La principale ressource de la région est constituée par la forêt. Le crime organisé a ainsi dévasté 20 000 hectares de forêts sur les 27 000 existants. Le procédé est le suivant : d’abord on coupe les arbres pour vendre le bois puis on incendie ce qui reste, ensuite on plante des cultures spéculatives d’avocatiers. L’économie néolibérale rencontre l’économie mafieuse.
Comme dans de nombreuses régions du Mexique, la population est livrée à elle-même et ne peut bien sûr pas compter sur la protection de l’Etat. Alors que depuis 2006, 100 000 personnes ont été tuées ou ont disparu dans la pseudo-lutte menée par l’État fédéral contre les cartels ainsi que dans les affrontements entre ces derniers, de nombreux citoyens mexicains considèrent la lutte officielle proclamée par l’État fédéral comme une tragique farce tant est toujours plus étroite la collusion entre les politiques, les administrations et les cartels.
Les habitants de Cheran ont ainsi vécu dans la terreur jusqu’à ce jour du 15 avril 2011. Depuis cette date les habitants de Cheran ont repris le contrôle de leur ville, de leurs forêts, et de leurs vies. Les femmes ont été à l’initiative de la révolte. Ce jour-là, elles décident d’occuper les carrefours, nombreux dans ces villes à l’urbanisme géométrique, avec des rues rectilignes se coupant en angle droit. Bientôt les issues de la ville sont aussi occupées. Des feux de camps, les « fogatas », sont allumés et la population appelée à se rassembler. C’est ainsi que les habitants reprennent le contrôle physique de leur ville. Les voitures des narcos sont incendiés et ceux-ci chassés manu-militari. Des patrouilles armées sont mises en place pour sécuriser les espaces forestiers et agricoles autour de Cheran. En effet rapidement les habitants prennent les armes pour se défendre en cas d’attaque de la part des trafiquants. La police et les autorités municipales ne tardent pas à prendre la fuite.
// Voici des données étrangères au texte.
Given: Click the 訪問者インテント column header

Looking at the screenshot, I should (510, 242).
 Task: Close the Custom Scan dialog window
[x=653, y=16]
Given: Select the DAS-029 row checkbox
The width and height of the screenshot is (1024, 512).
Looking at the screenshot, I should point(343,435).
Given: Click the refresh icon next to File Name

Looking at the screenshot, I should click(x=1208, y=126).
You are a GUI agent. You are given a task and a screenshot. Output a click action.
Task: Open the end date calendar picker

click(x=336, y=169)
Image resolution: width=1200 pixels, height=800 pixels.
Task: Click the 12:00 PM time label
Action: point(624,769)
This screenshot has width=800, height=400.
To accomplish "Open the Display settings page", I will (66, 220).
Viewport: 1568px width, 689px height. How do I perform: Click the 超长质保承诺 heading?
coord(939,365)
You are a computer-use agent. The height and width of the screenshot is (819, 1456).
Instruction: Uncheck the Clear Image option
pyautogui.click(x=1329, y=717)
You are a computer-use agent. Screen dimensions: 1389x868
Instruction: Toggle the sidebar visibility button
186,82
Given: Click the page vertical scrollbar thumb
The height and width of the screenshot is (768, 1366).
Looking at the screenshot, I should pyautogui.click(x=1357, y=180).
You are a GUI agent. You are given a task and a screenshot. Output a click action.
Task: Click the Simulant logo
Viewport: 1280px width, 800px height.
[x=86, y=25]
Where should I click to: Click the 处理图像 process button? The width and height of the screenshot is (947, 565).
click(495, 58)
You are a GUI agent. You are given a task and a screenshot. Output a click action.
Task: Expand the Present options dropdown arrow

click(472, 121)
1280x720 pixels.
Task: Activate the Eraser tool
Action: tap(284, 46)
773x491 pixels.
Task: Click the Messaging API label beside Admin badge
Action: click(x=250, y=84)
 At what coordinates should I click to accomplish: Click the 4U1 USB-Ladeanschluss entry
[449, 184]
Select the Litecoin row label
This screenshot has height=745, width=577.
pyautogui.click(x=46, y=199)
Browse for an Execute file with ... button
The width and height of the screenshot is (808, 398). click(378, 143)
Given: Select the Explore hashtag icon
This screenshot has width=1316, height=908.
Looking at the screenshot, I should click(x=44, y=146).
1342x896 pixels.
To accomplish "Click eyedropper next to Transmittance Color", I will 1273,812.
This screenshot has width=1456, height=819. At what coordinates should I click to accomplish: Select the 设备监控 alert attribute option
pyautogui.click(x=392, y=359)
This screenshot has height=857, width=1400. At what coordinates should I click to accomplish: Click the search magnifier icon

Dans un second temps au cri de – « Partis enfoirés, Cheran n’est pas un jouet » les citoyens chassent les représentants des partis politiques.
Les « fogatas » deviennent des lieux de démocratie directe, sorte d’agoras permanentes. Chaque fogata envoie un délégué au conseil de quartier -Cheran comprend quatre quartiers-, chaque quartier envoie 3 délégués au conseil de la communauté qui a remplacé l’ancien conseil municipal en fuite. Un conseil communautaire vient d’achever son mandat de trois ans. A la demande des membres des fogatas, le suivant a intégré davantage les femmes et les jeunes.
Les habitants n’ont pas oublié de « s’emparer » de l’information. Une radio et une télévision communautaire ont été ainsi créées.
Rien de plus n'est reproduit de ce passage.